-- start of ENTRIES SHOWN --
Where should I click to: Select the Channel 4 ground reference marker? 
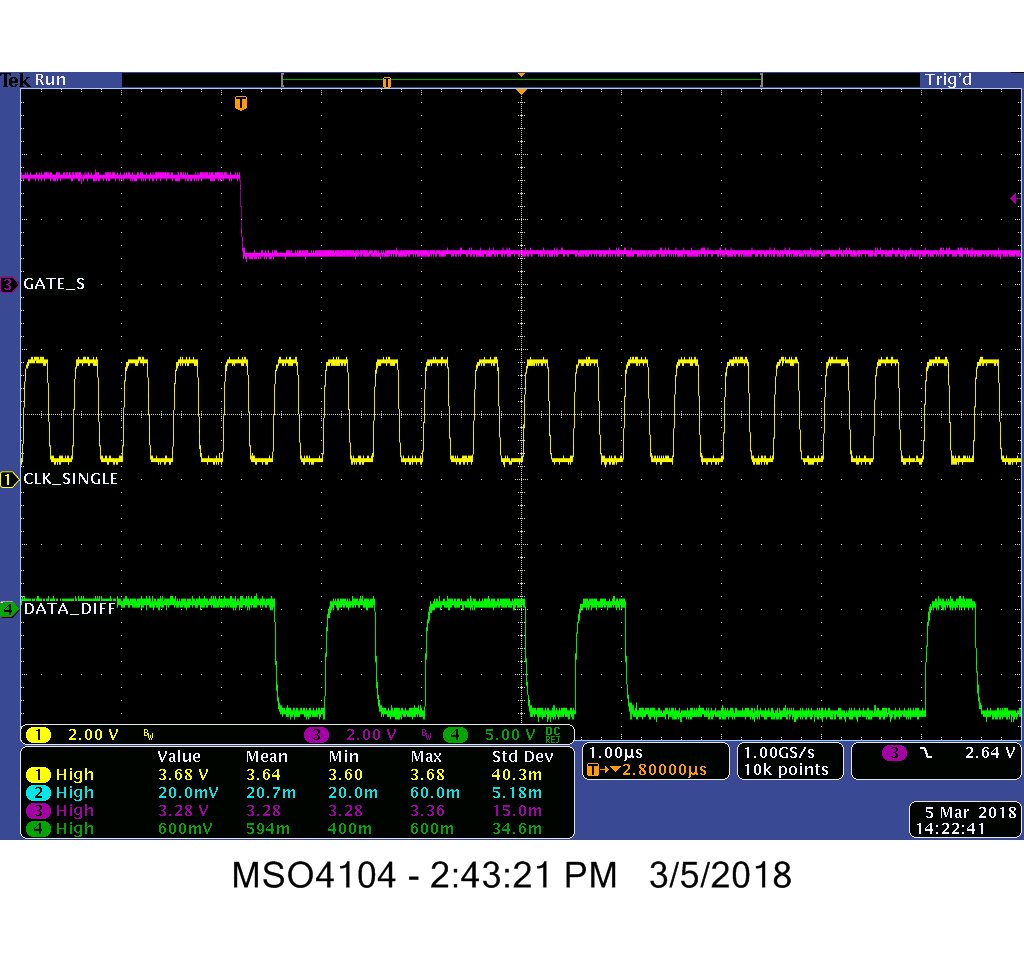click(x=10, y=610)
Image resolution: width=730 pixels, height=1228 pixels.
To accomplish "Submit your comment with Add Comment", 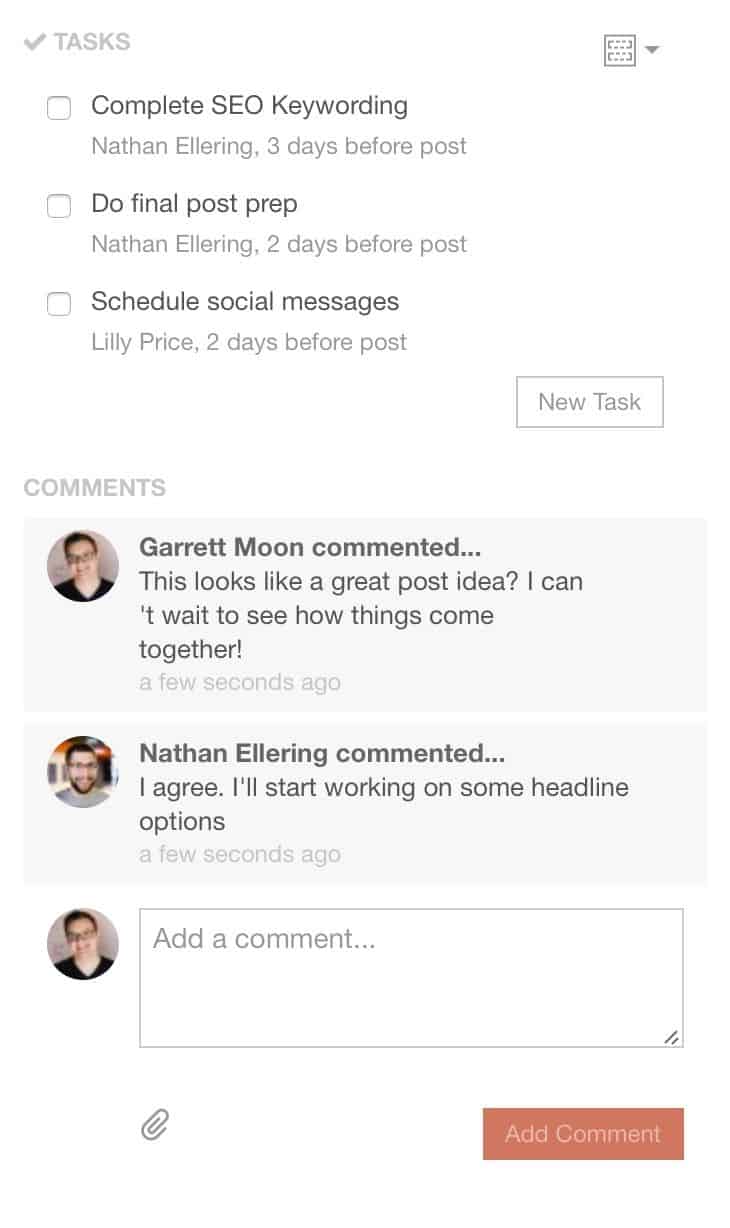I will [x=583, y=1134].
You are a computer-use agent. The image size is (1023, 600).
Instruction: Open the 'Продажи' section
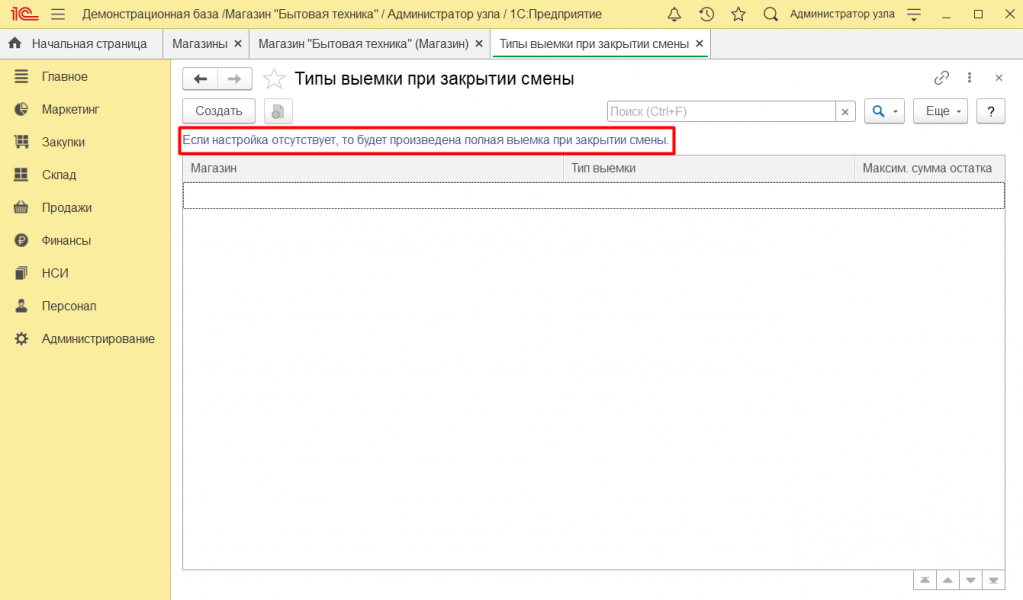click(x=66, y=208)
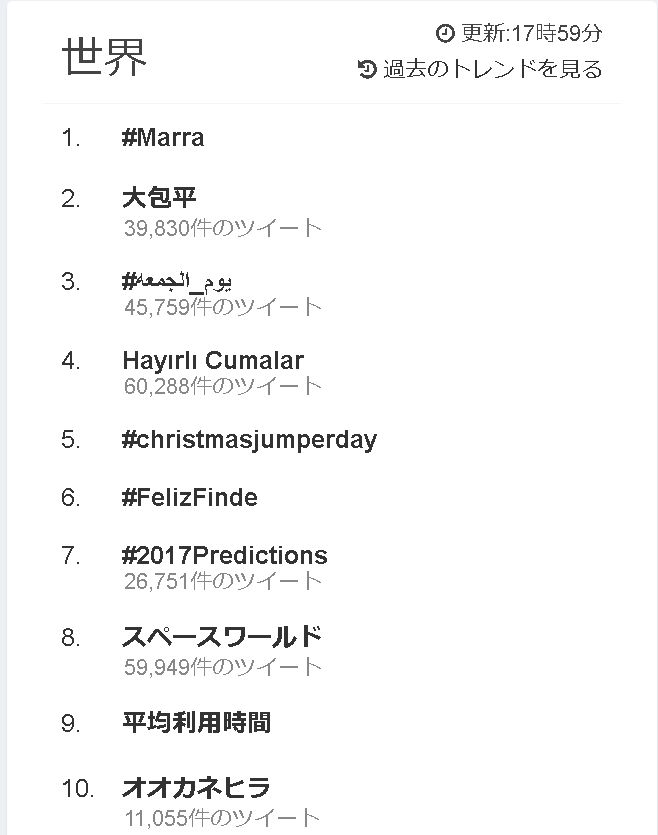
Task: Click the 26,751件のツイート count
Action: 223,581
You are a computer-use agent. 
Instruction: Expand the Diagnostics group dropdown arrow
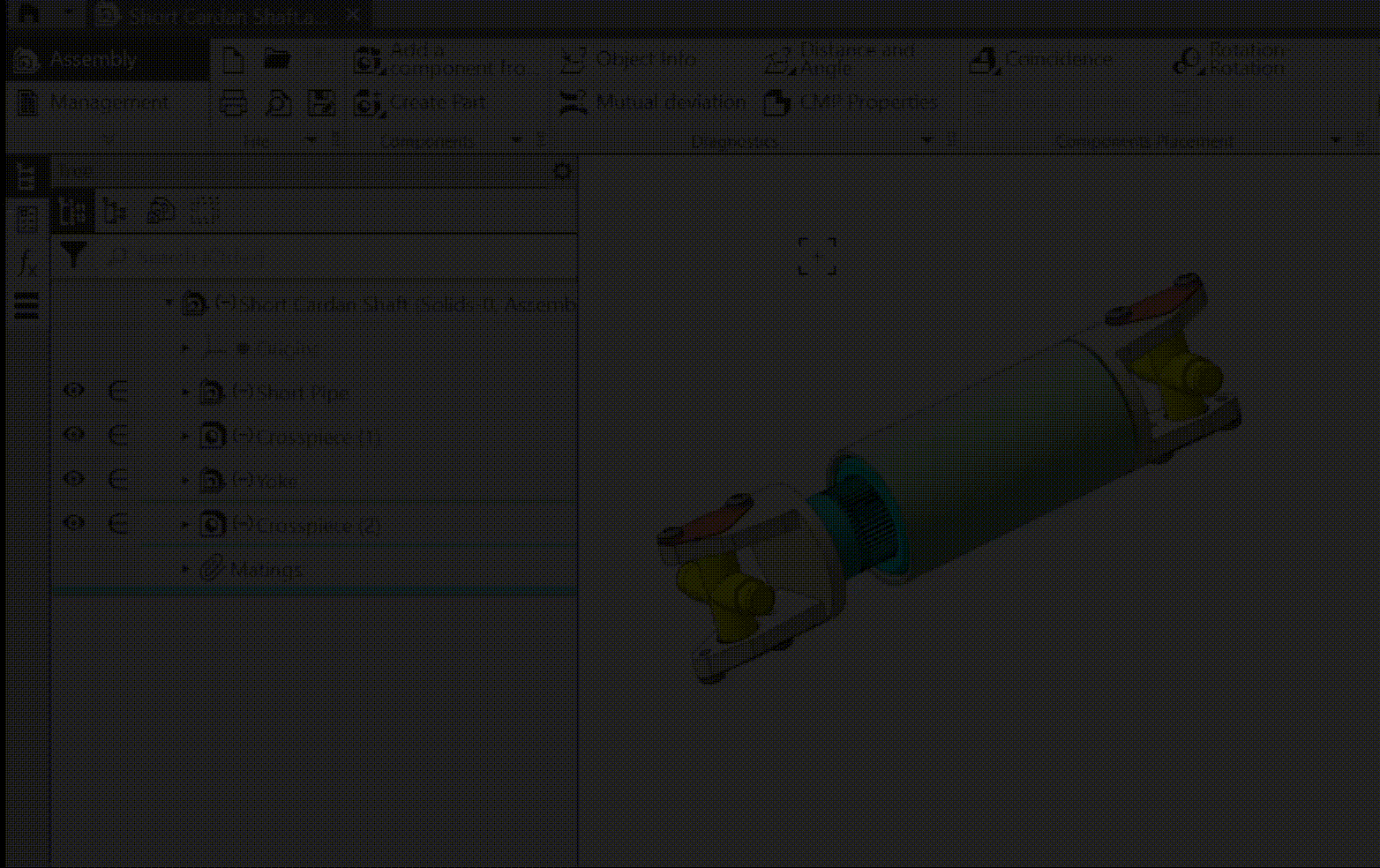[926, 140]
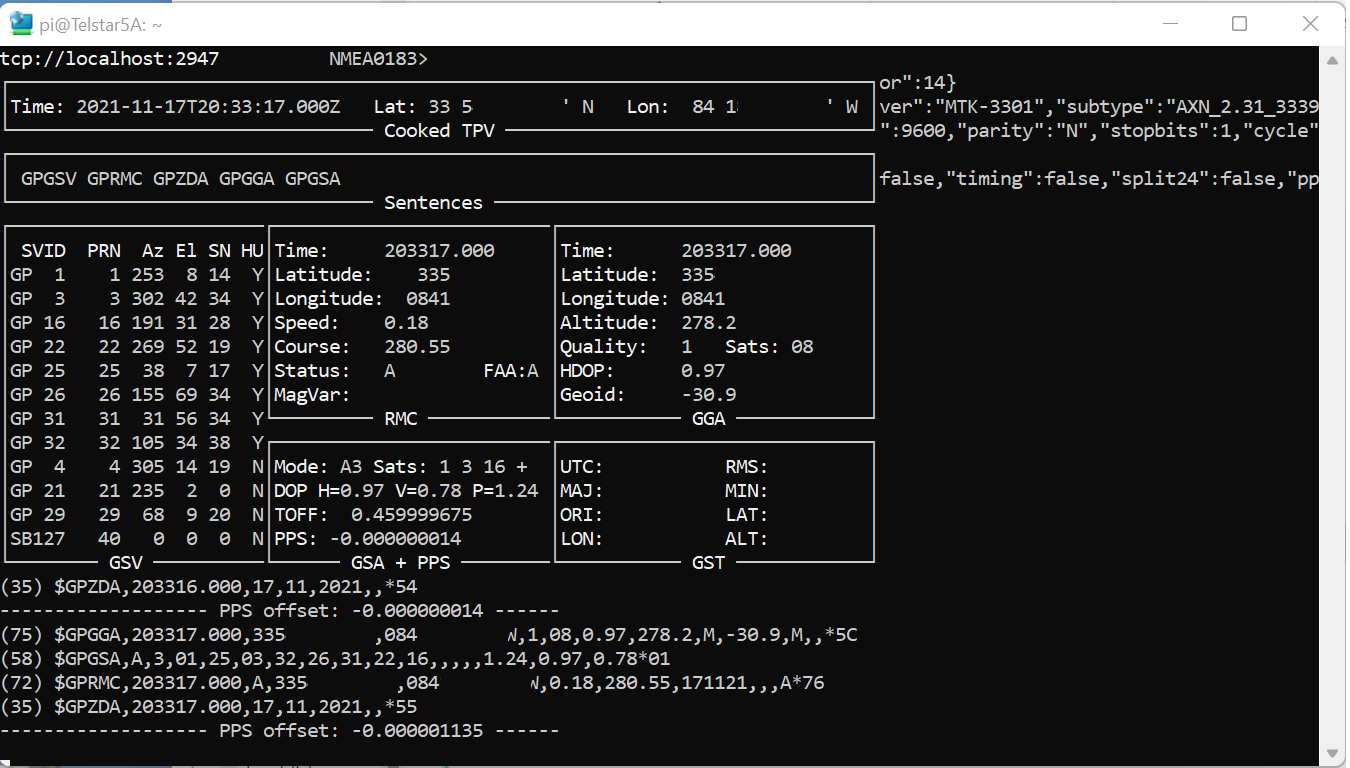
Task: Click the scrollbar down arrow
Action: 1334,753
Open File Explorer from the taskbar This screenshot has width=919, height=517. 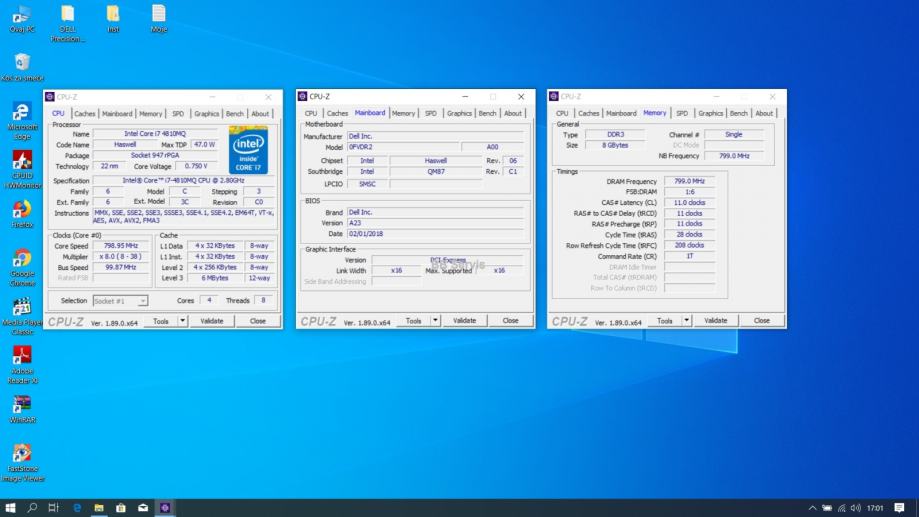click(99, 507)
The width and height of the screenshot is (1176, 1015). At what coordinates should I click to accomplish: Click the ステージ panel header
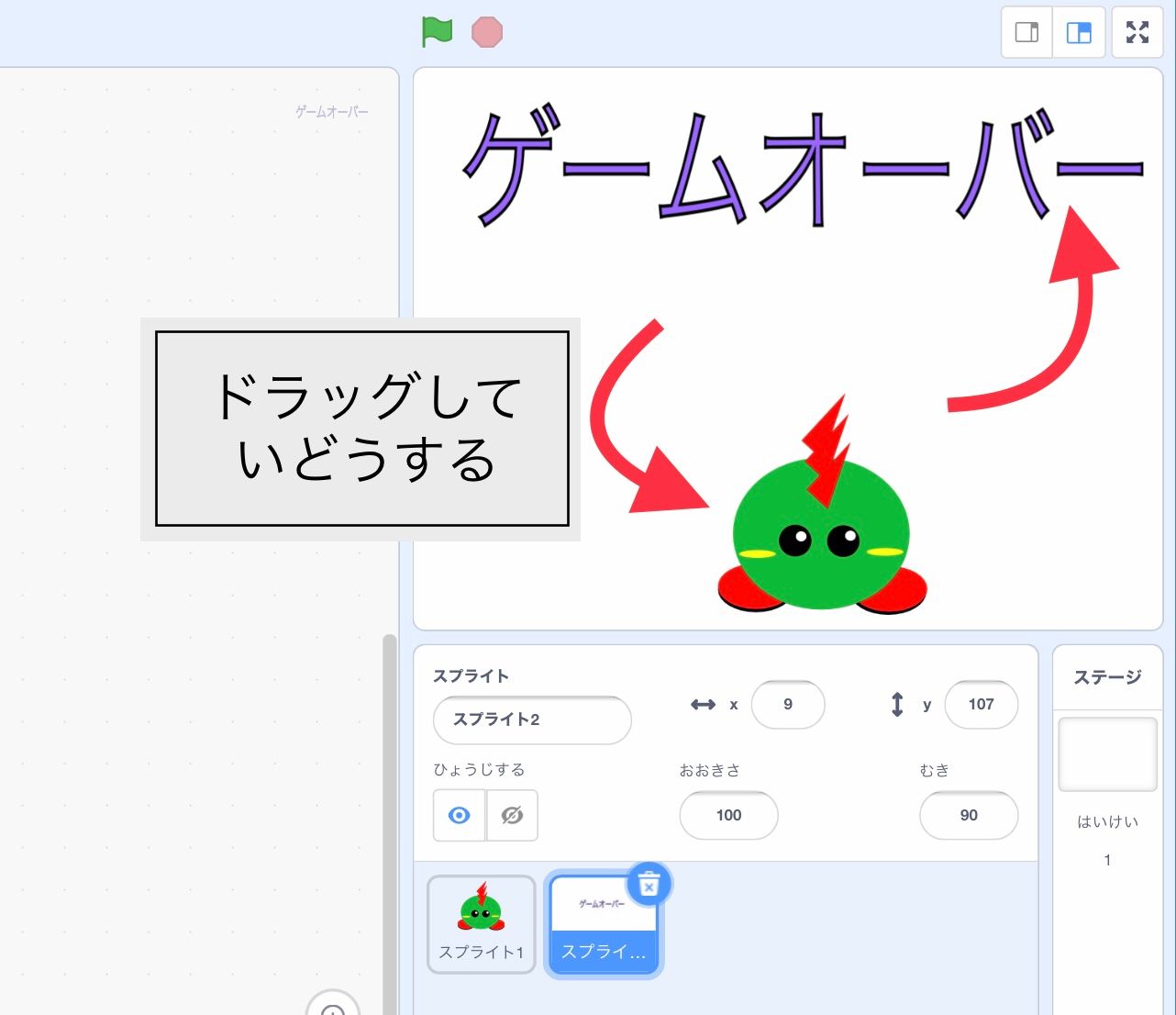coord(1107,676)
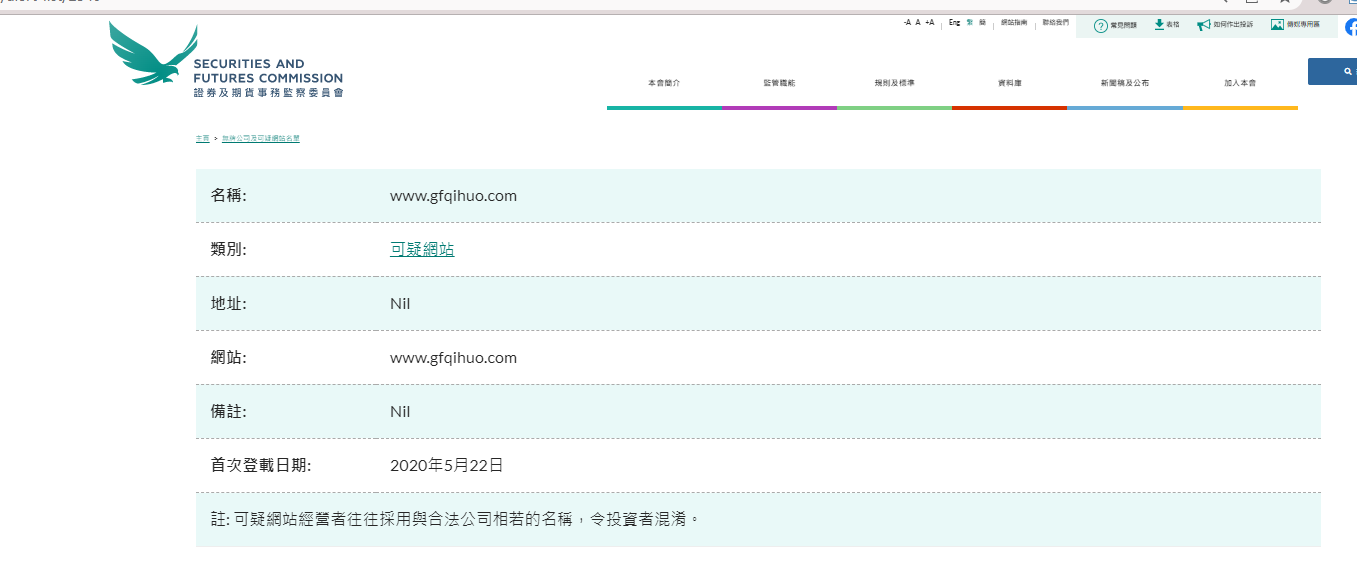Open the 加入本會 menu
The width and height of the screenshot is (1357, 577).
1240,83
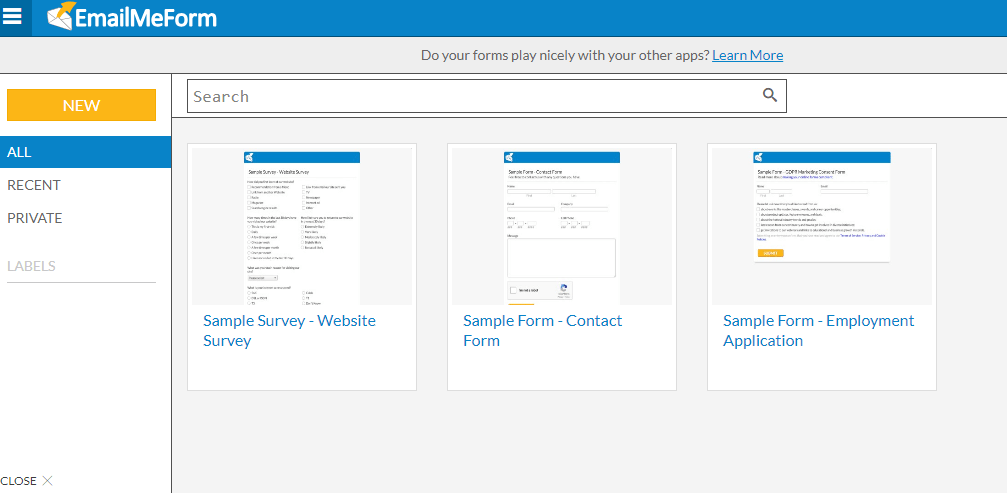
-- end of ENTRIES SHOWN --
Please rewrite the rows from "You are a computer-use agent. The" down to "Action: 223,581", both included, changing "section" to "tab" and keeping everything else the same. Return only those rows, without the pictures.

You are a computer-use agent. The image size is (1023, 600).
Instruction: Open the 'Продажи' tab
click(x=66, y=208)
Task: Click the 26,751件のツイート count
Action: 223,581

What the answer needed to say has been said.